--- WHAT IS EXPECTED ---
Exactly the lines below from the line with "Search Catalog (96, 413)" through the line with "25 років (51, 1044)" must make up the answer, both ends included and pictures left out.

--- INFORMATION PROVIDED ---
========

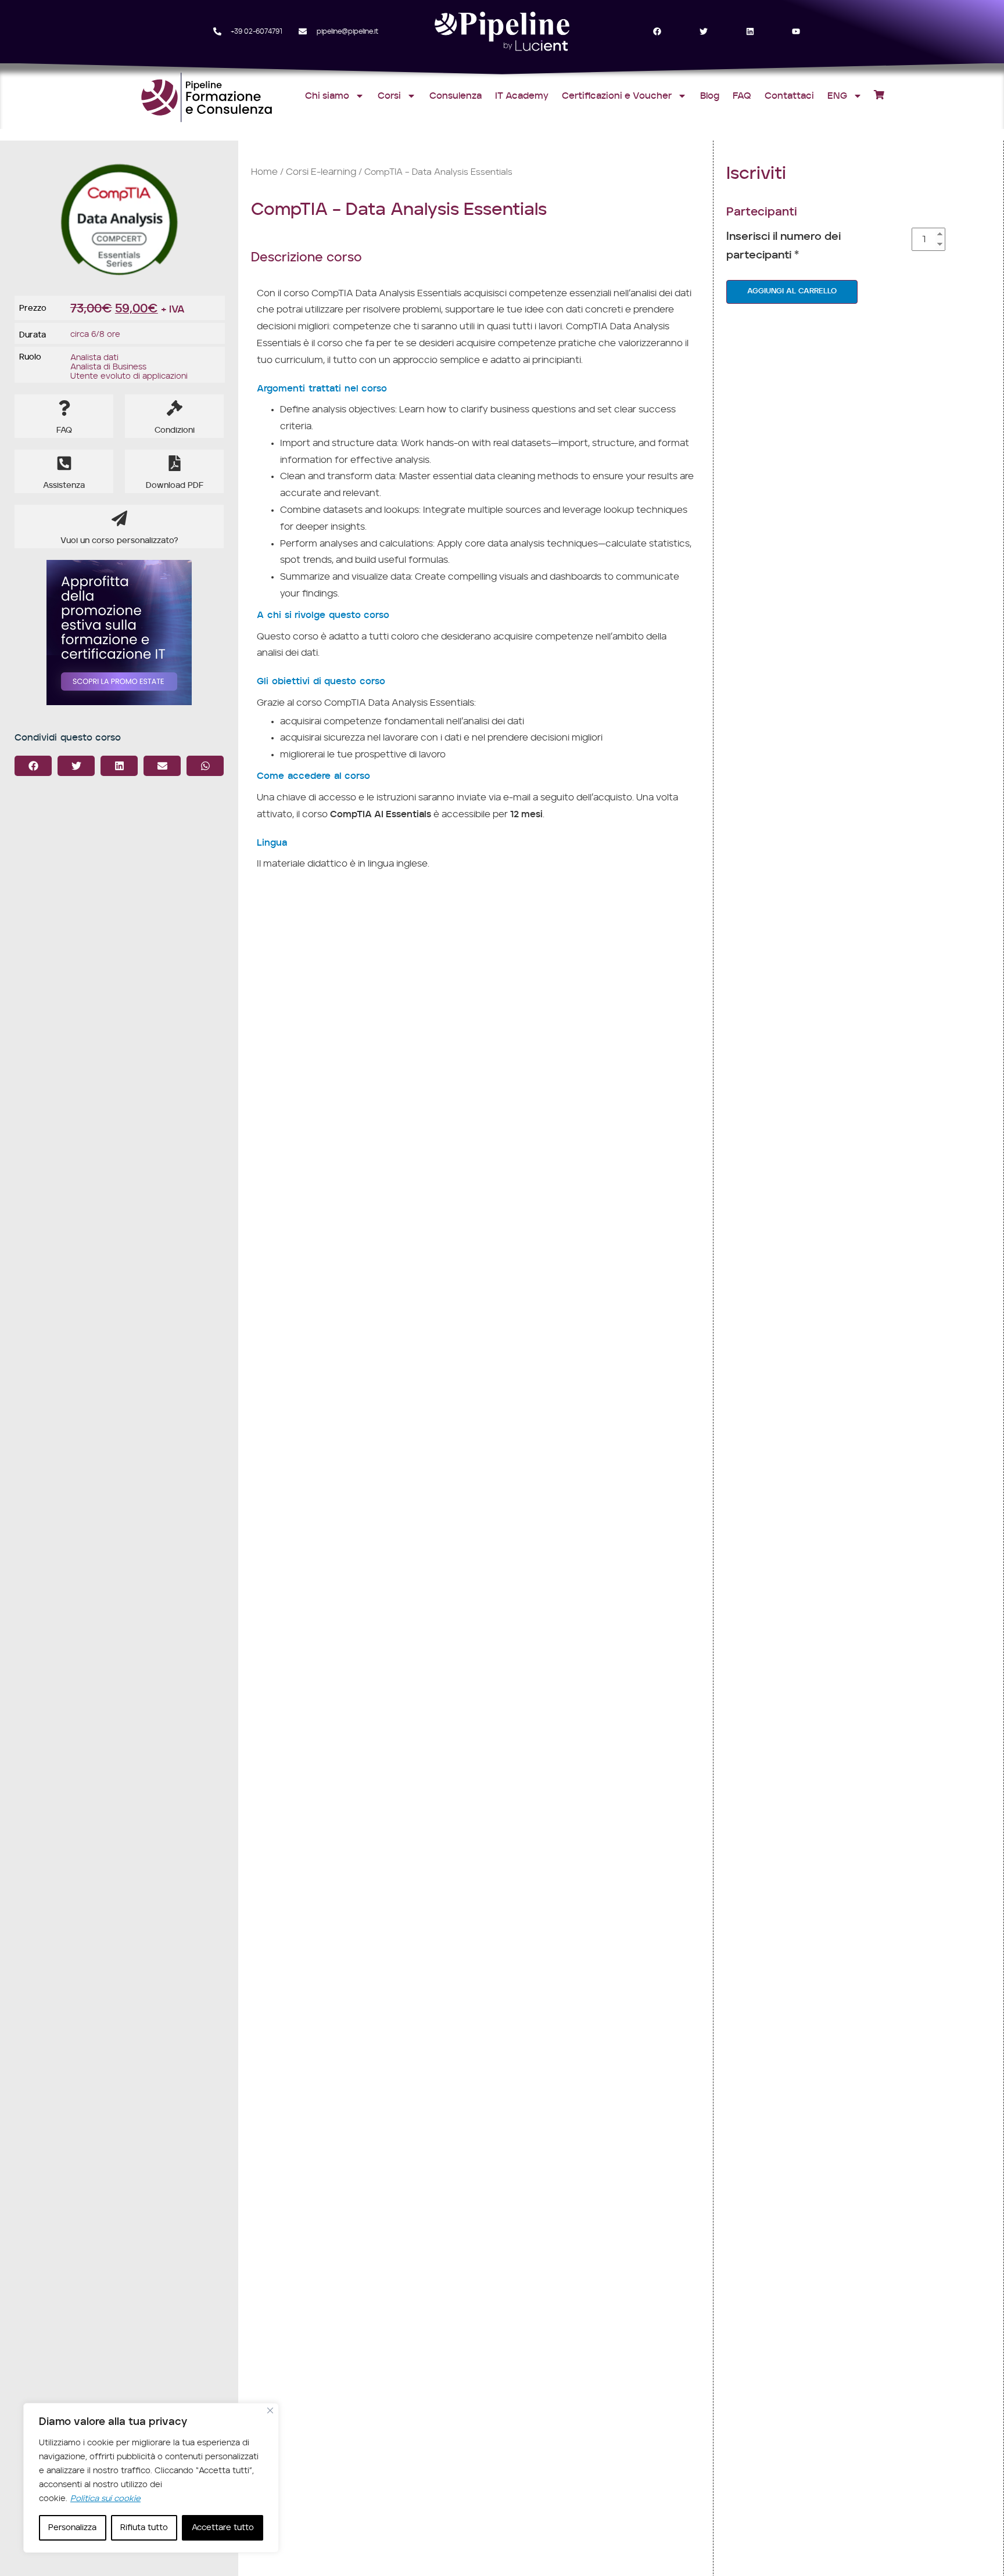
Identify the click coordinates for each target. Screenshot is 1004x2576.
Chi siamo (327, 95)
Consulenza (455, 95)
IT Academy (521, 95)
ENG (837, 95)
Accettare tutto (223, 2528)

========

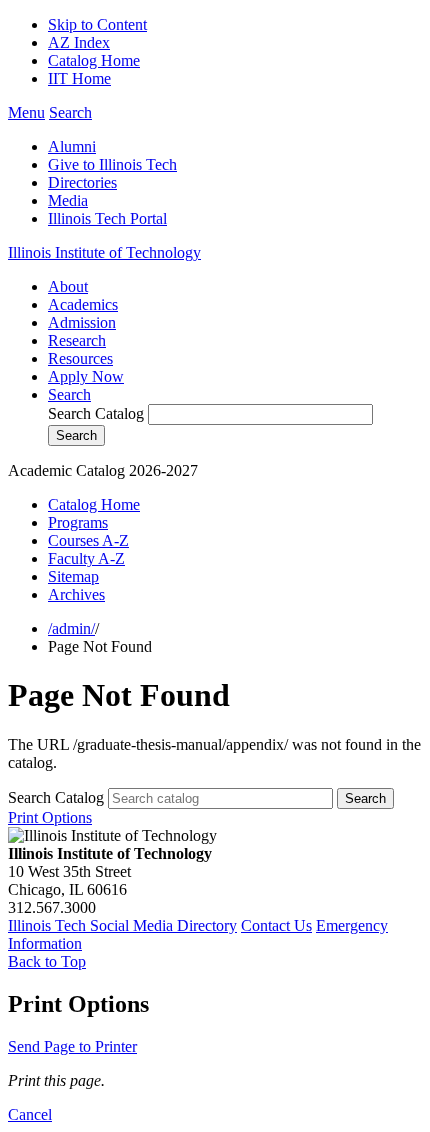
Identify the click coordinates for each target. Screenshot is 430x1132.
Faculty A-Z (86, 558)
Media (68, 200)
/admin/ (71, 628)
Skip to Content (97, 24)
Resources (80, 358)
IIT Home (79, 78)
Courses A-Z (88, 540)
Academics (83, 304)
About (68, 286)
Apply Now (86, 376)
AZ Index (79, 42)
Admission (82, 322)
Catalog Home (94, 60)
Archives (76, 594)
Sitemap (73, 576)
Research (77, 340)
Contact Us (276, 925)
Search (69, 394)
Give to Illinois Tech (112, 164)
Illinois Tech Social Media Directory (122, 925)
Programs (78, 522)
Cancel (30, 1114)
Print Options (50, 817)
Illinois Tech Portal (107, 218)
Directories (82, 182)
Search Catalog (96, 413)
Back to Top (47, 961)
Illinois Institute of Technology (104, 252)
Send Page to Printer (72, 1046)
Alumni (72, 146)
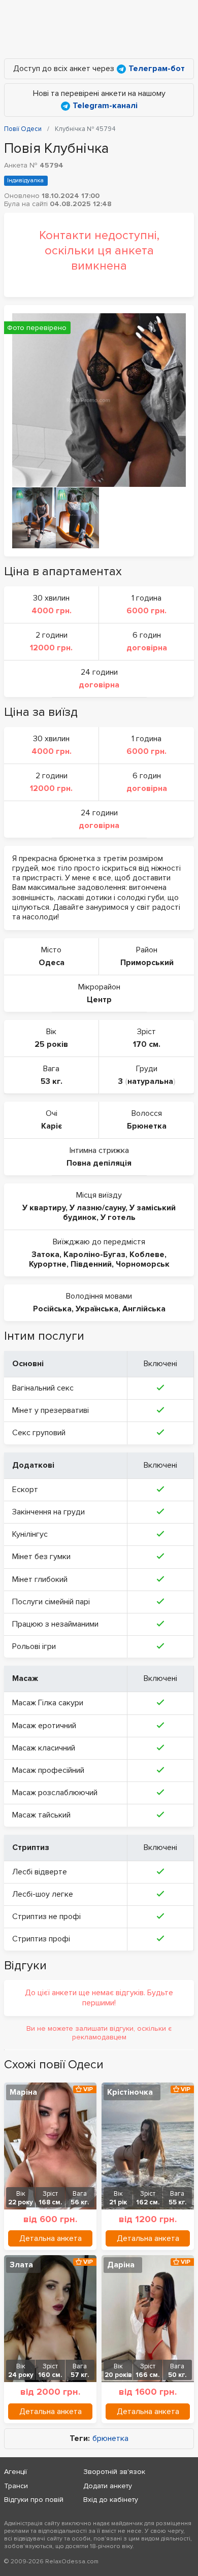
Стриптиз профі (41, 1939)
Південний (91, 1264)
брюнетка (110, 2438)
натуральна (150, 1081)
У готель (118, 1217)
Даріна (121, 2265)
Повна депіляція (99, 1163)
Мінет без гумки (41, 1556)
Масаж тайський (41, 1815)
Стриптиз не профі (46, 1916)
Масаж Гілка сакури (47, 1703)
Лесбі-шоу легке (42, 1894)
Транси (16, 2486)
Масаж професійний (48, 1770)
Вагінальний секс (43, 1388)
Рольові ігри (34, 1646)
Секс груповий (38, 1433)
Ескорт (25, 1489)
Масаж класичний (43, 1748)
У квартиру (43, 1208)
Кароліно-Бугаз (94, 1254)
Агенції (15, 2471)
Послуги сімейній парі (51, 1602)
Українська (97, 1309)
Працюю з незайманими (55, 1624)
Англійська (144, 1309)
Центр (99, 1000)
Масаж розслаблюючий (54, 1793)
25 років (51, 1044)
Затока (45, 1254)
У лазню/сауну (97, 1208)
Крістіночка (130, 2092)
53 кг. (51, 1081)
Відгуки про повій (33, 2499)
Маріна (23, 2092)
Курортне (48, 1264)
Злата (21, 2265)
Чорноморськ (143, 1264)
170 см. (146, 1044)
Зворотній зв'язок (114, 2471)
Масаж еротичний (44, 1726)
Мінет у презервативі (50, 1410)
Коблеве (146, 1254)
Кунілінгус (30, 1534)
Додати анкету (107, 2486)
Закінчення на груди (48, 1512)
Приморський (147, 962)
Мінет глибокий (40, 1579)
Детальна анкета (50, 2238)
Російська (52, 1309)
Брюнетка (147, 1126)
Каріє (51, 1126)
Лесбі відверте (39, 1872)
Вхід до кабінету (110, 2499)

========

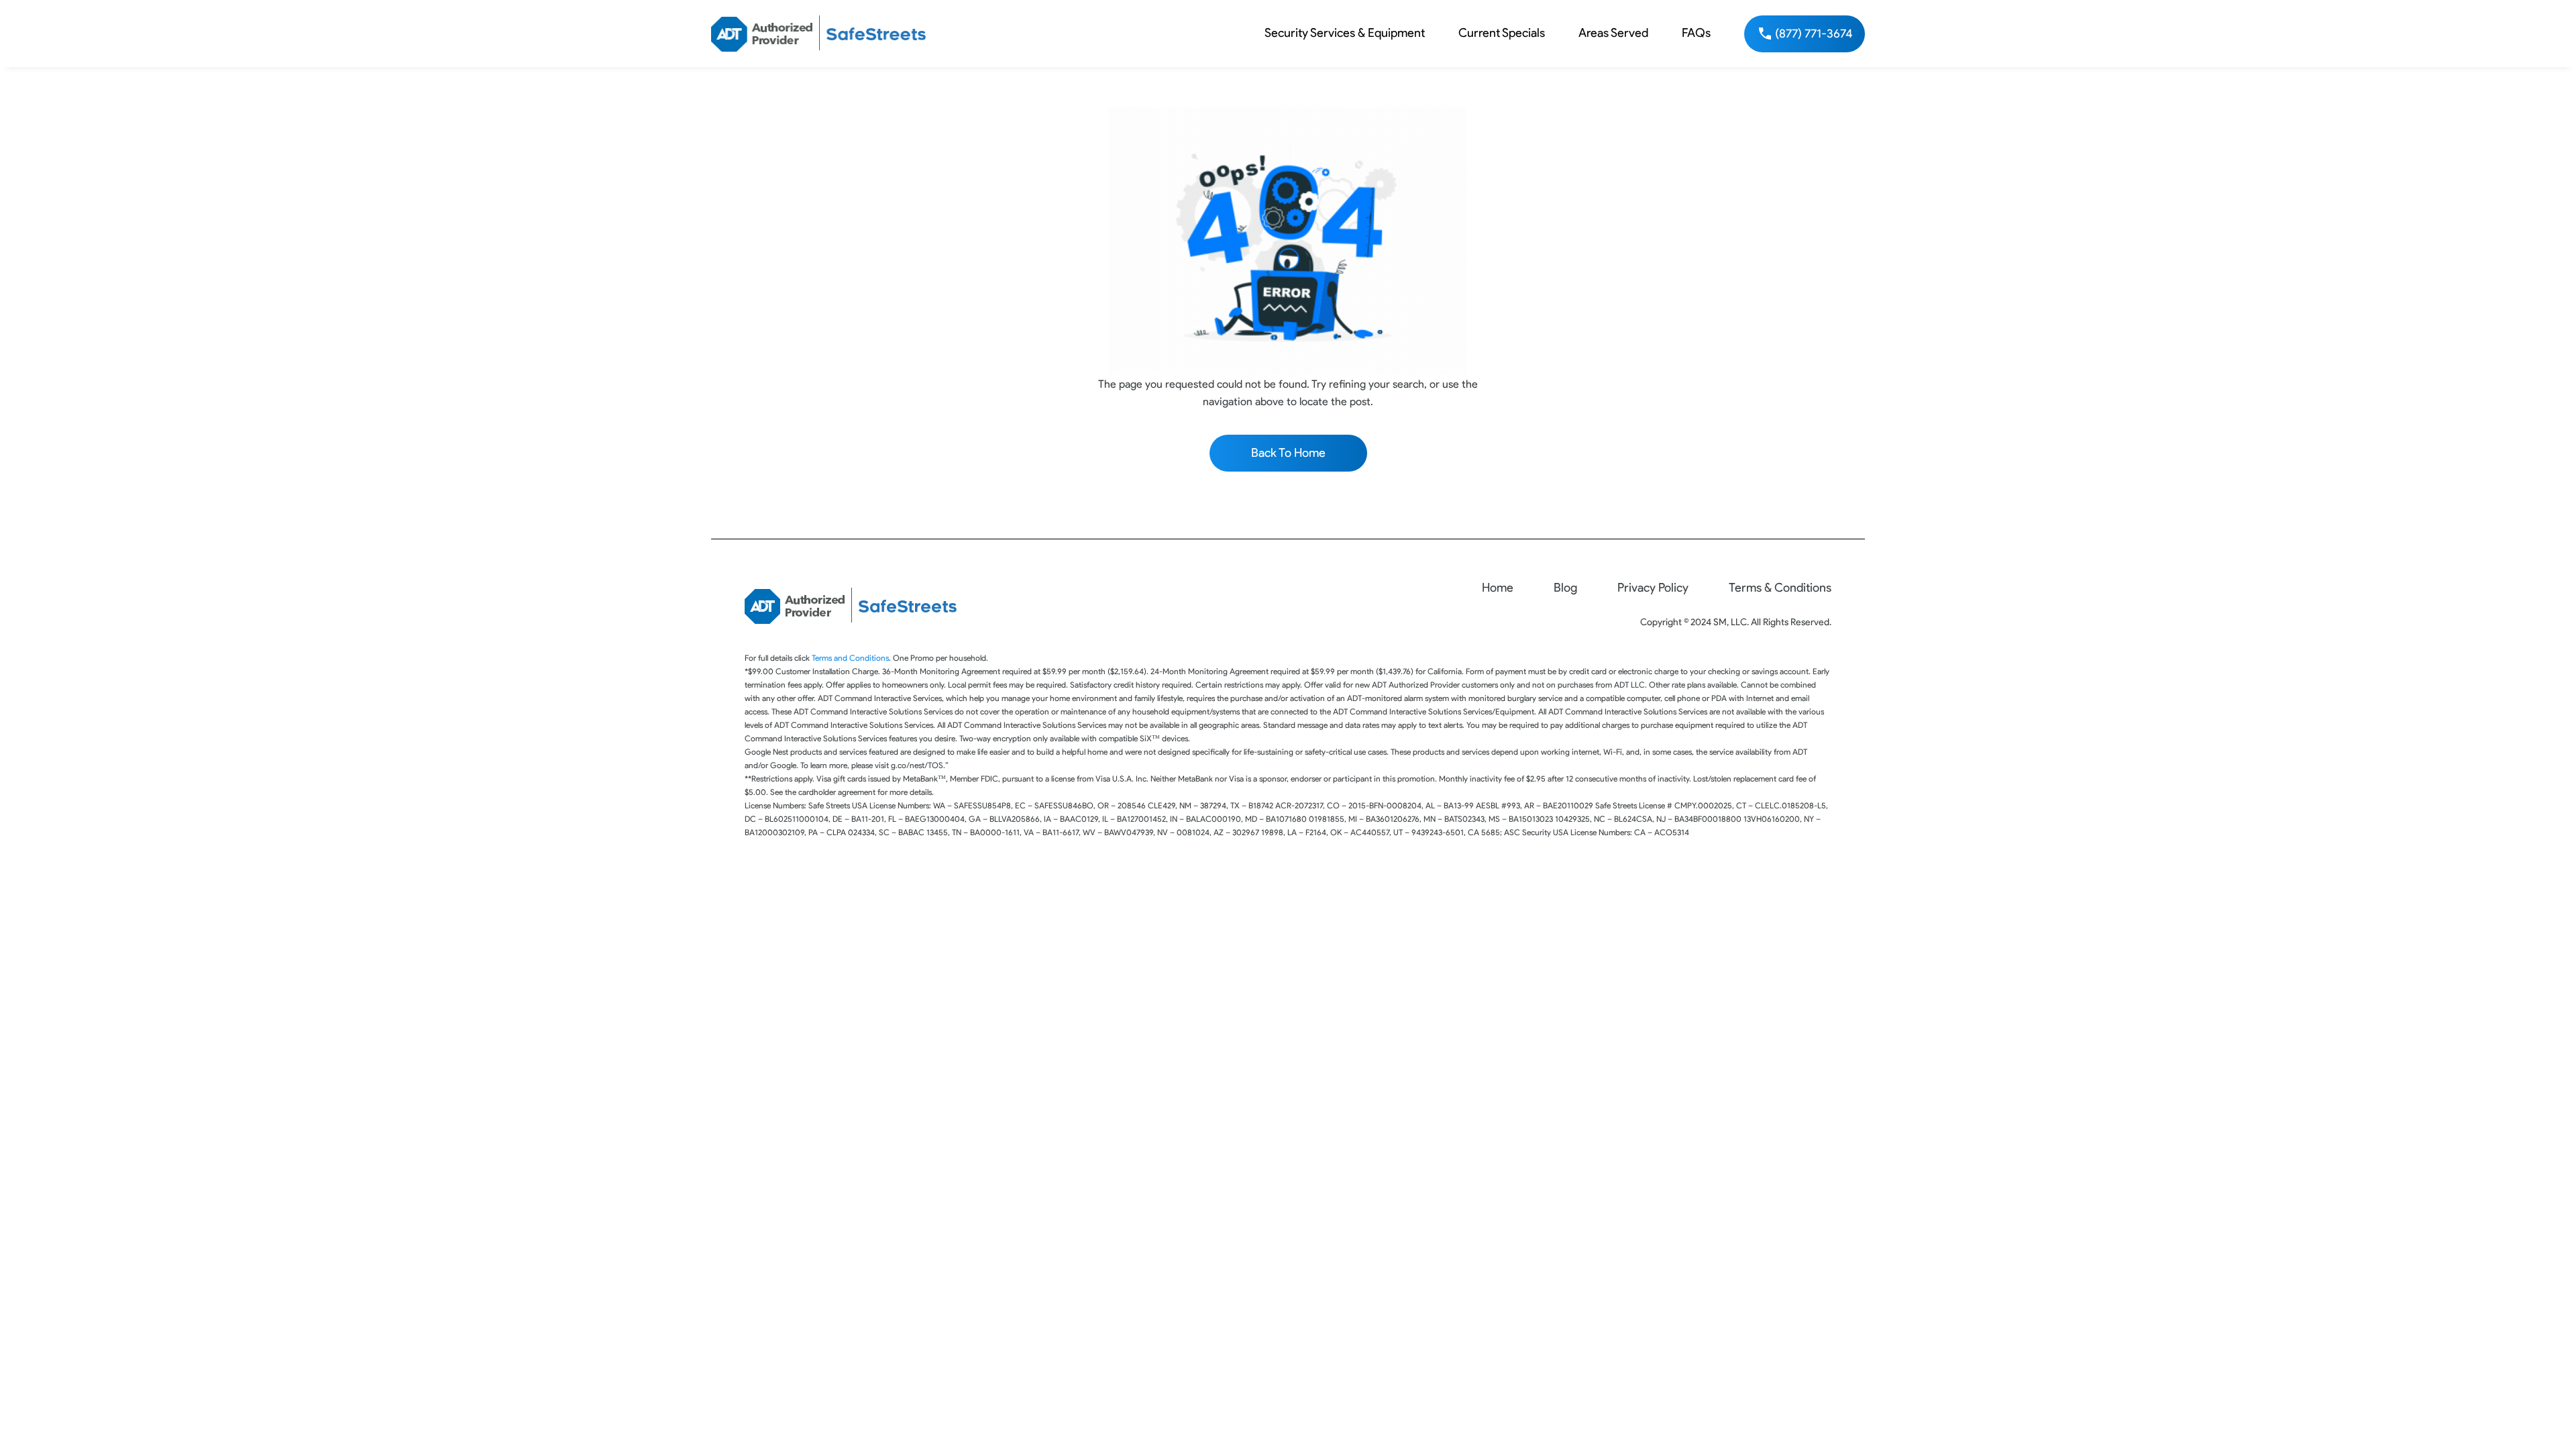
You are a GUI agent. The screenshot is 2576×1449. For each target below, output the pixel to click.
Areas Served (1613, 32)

========

--- ANSWER TO THE PROBLEM ---
Search Catalog (96, 413)
Back to Top (47, 961)
Illinois Institute of Technology (104, 252)
Send Page to Printer (72, 1046)
Alumni (72, 146)
Стриптиз профі (41, 1939)
Південний (91, 1264)
брюнетка (110, 2438)
натуральна (150, 1081)
У готель (118, 1217)
Даріна (121, 2265)
Повна депіляція (99, 1163)
Мінет без гумки (41, 1556)
Масаж тайський (41, 1815)
Стриптиз не профі (46, 1916)
Масаж Гілка сакури (47, 1703)
Лесбі-шоу легке (42, 1894)
Транси (16, 2486)
Масаж професійний (48, 1770)
Вагінальний секс (43, 1388)
Рольові ігри (34, 1646)
Секс груповий (38, 1433)
Ескорт (25, 1489)
Масаж класичний (43, 1748)
У квартиру (43, 1208)
Кароліно-Бугаз (94, 1254)
Агенції (15, 2471)
Послуги сімейній парі (51, 1602)
Українська (97, 1309)
Працюю з незайманими (55, 1624)
Англійська (144, 1309)
Центр (99, 1000)
Масаж розслаблюючий (54, 1793)
25 років (51, 1044)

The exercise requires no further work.